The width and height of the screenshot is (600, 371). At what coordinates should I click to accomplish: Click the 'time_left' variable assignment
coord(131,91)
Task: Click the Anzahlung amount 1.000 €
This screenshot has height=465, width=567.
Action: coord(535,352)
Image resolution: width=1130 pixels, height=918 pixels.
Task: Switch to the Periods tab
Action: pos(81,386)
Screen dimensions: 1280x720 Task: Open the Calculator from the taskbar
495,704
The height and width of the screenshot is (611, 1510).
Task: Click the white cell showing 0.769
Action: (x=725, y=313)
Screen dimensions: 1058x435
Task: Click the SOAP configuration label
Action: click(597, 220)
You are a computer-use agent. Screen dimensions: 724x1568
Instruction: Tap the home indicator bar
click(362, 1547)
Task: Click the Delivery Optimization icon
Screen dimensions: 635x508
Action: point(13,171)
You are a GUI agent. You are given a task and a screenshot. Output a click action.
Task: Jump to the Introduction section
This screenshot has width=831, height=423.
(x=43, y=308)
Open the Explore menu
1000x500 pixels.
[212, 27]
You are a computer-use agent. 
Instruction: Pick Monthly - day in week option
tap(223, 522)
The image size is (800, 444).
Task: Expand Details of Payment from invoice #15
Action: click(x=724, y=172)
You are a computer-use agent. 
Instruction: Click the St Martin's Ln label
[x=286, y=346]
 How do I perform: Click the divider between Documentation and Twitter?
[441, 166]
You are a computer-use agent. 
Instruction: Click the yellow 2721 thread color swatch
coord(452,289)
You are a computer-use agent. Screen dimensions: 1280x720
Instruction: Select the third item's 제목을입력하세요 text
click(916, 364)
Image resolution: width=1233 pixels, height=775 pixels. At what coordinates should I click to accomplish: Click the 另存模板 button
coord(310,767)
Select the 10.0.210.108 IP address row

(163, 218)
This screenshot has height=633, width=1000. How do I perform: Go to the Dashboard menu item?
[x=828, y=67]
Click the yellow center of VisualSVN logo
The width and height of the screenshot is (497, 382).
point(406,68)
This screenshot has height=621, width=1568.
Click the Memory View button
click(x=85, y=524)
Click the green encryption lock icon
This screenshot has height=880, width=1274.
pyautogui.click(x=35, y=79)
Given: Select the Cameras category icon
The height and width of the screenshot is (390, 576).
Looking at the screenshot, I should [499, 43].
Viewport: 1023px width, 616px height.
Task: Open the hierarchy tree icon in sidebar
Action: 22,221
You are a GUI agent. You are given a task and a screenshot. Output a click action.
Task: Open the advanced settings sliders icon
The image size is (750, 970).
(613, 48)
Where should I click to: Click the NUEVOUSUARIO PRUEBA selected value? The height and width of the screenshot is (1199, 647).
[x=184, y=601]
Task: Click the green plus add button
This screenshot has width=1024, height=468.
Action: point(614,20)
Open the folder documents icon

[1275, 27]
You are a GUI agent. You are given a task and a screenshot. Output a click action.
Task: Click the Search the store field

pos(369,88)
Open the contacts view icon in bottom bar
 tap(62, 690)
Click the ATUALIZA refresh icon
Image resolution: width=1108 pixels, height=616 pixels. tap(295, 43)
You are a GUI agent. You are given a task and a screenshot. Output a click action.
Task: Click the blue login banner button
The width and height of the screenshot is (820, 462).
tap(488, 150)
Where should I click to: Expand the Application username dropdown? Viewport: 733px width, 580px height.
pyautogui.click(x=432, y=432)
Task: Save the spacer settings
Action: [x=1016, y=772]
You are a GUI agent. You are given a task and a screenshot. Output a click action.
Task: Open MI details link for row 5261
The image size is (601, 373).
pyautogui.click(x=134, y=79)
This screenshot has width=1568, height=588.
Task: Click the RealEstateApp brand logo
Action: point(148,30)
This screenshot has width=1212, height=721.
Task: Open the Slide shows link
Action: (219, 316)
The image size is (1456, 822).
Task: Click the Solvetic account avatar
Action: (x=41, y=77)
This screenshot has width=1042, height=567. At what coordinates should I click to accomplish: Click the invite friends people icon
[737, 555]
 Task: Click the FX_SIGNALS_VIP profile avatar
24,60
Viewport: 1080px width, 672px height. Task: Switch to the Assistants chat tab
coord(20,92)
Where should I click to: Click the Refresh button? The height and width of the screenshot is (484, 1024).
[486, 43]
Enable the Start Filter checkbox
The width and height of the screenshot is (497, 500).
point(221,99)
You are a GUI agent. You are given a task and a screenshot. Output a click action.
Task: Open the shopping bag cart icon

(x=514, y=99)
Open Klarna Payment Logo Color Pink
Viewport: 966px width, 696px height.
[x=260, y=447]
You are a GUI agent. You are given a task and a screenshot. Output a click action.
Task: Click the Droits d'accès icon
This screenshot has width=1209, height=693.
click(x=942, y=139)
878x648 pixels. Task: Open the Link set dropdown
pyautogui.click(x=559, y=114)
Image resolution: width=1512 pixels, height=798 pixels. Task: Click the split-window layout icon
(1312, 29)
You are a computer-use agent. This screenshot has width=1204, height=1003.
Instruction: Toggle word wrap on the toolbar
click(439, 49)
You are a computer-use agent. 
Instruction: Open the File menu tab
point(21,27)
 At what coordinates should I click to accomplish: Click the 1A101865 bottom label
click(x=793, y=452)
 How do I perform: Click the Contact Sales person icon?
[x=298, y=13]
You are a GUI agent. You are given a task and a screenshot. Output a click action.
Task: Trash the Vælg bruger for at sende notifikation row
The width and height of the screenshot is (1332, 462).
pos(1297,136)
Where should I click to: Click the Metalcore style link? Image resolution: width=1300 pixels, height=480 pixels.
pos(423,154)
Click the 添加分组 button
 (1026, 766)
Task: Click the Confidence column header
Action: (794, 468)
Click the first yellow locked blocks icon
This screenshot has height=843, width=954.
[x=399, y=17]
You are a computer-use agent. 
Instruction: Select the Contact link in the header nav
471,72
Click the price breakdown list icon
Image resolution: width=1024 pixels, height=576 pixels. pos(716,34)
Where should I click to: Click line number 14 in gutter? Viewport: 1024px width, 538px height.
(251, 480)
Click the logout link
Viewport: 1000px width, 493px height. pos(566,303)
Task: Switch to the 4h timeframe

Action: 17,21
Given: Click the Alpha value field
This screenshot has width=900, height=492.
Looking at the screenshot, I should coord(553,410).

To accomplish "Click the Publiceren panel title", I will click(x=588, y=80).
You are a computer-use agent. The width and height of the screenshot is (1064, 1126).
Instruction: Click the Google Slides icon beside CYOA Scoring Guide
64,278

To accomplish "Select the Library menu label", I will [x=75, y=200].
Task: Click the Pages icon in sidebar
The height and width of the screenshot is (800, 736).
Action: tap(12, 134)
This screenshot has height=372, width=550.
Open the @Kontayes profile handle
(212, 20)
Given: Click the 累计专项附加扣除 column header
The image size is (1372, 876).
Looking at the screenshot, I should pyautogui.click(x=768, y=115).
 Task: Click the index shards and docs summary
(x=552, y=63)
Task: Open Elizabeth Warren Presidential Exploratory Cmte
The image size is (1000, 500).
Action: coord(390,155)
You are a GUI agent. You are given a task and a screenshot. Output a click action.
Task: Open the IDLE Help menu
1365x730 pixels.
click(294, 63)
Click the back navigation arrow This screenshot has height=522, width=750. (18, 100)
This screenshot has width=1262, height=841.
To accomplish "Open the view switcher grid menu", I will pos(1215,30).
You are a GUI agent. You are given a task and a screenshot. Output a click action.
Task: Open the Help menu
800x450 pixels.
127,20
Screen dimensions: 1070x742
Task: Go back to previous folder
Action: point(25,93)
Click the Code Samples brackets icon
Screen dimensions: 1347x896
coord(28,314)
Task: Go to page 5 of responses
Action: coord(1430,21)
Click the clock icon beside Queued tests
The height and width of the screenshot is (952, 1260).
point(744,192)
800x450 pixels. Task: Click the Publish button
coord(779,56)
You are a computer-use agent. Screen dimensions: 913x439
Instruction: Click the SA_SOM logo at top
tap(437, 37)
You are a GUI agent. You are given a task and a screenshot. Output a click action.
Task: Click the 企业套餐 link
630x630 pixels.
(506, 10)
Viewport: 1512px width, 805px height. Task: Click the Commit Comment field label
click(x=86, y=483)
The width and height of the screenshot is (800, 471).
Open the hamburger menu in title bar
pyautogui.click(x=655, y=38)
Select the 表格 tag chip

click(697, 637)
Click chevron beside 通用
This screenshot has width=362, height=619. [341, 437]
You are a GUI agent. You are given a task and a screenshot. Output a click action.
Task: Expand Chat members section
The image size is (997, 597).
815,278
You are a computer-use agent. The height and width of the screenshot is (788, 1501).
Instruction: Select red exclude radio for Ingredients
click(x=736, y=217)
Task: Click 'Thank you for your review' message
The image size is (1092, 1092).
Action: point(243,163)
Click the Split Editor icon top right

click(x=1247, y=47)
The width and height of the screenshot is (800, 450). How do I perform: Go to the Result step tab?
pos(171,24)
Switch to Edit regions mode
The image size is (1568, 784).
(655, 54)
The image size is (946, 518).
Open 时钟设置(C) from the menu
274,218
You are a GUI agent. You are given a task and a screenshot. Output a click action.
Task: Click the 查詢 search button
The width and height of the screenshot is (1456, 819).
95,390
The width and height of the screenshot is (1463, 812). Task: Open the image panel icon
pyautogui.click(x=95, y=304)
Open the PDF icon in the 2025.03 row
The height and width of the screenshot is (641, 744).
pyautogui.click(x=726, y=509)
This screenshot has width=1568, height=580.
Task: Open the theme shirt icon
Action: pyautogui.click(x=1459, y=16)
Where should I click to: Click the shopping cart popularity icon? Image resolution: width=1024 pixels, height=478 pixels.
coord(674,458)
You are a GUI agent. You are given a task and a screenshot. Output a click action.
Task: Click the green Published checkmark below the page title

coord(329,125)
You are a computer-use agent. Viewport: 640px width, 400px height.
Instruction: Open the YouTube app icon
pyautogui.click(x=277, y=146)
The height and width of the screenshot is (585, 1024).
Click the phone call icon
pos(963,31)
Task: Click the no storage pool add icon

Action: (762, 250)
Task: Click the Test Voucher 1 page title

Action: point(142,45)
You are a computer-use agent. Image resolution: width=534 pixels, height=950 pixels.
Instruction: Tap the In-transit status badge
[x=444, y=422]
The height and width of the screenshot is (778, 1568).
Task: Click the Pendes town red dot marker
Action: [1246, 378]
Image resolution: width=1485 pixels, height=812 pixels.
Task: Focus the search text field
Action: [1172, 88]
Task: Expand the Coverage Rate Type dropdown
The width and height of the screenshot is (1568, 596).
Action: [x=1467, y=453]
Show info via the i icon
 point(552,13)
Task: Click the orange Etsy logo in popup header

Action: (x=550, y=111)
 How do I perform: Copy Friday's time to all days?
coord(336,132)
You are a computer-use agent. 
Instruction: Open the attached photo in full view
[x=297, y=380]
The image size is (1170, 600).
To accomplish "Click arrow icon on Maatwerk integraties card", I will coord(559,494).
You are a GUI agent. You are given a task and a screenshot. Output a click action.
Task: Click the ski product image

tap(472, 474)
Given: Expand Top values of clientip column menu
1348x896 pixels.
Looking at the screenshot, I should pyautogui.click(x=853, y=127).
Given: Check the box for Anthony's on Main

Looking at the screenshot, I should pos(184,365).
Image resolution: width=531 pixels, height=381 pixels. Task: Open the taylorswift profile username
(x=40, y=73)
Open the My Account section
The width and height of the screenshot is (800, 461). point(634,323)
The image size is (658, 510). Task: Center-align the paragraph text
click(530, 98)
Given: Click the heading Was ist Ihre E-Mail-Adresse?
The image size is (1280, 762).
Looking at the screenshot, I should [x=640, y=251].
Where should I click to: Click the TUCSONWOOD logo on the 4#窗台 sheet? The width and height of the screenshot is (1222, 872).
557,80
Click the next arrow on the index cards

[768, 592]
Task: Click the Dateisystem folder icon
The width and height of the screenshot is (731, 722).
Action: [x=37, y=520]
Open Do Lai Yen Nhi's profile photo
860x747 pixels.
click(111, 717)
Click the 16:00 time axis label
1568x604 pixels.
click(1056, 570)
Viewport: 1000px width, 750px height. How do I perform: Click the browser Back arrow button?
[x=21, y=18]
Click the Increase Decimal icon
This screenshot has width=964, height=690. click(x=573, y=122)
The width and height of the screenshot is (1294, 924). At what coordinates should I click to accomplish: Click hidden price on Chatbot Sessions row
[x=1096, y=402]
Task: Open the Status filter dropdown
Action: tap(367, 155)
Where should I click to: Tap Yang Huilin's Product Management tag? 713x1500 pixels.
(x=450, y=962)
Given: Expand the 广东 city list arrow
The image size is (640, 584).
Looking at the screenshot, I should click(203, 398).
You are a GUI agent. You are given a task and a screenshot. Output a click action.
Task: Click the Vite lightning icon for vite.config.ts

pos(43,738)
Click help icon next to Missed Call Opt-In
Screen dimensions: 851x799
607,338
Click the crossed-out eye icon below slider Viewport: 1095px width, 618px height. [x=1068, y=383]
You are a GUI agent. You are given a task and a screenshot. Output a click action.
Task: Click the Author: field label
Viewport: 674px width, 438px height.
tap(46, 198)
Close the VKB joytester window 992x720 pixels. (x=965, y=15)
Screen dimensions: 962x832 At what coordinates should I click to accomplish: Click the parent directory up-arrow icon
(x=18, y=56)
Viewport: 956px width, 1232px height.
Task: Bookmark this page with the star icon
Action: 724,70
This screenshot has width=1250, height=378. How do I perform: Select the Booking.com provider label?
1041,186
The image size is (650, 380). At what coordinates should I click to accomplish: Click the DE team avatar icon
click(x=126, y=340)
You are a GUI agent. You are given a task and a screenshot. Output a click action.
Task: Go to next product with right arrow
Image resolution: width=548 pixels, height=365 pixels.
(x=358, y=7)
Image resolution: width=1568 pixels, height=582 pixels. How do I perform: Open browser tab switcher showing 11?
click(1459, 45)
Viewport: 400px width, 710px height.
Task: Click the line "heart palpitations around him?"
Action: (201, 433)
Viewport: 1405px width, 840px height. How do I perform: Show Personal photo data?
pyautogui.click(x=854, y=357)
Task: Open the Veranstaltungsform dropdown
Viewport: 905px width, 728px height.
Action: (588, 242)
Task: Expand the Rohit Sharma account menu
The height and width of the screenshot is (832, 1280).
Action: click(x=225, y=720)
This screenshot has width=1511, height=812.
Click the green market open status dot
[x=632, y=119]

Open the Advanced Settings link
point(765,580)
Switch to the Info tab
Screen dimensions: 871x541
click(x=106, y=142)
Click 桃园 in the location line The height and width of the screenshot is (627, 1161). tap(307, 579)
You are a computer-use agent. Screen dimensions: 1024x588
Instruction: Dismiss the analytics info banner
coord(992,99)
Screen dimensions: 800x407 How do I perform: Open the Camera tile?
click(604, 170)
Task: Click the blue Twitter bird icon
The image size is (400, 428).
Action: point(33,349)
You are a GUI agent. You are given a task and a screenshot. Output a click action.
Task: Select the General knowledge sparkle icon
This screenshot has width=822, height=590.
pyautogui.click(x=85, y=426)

★ ★ ★ ★

◆ **EXERCISE INSTRUCTIONS**
Restate the final lines of the listing above word for word, beginning at the line that contains "The image size is (400, 428).".

◆ **YOUR RESPONSE**
The image size is (400, 428).
Action: point(33,349)
You are a GUI agent. You are given a task and a screenshot. Output a click action.
Task: Select the General knowledge sparkle icon
This screenshot has width=822, height=590.
pyautogui.click(x=85, y=426)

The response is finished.